**Work required**: Within the records below, find each line that holds the string "will", then copy it.

"""

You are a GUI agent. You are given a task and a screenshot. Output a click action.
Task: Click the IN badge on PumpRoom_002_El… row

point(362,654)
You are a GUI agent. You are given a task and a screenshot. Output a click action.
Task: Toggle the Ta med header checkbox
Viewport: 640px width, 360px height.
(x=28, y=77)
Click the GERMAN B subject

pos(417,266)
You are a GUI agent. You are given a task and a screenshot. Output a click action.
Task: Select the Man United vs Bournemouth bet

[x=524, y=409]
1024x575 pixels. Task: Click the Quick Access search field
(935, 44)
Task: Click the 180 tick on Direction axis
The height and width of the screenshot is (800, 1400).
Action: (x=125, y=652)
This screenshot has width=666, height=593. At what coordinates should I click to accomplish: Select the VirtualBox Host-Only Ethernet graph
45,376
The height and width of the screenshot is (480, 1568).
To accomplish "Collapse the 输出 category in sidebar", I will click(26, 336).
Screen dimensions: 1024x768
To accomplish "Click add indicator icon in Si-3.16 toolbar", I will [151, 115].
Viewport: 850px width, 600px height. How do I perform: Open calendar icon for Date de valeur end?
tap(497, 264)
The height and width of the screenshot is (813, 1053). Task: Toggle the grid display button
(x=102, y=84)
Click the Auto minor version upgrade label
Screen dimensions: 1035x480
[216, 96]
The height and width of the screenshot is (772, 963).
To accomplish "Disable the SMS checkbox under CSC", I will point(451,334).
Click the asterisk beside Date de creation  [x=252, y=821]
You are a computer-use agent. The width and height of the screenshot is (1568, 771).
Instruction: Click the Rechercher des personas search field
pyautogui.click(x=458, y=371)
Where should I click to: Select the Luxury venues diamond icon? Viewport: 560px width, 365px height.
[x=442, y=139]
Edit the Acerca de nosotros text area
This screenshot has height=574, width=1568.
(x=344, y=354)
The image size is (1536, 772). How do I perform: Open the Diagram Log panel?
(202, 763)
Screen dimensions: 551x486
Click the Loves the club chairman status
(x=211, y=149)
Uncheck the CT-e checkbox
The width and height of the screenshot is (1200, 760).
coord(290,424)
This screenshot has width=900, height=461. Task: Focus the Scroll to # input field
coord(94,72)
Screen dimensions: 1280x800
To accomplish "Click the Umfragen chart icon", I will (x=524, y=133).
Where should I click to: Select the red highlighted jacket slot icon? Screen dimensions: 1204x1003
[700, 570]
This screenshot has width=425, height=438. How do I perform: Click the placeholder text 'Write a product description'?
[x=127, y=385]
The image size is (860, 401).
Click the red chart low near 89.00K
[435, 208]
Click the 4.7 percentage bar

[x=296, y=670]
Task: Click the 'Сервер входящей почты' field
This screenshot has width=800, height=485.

"""

**The answer**:
To accomplish "Collapse the 输出 category in sidebar", I will click(26, 336).
To accomplish "Click add indicator icon in Si-3.16 toolbar", I will [151, 115].
To accomplish "Disable the SMS checkbox under CSC", I will point(451,334).
To accomplish "Click the Umfragen chart icon", I will (x=524, y=133).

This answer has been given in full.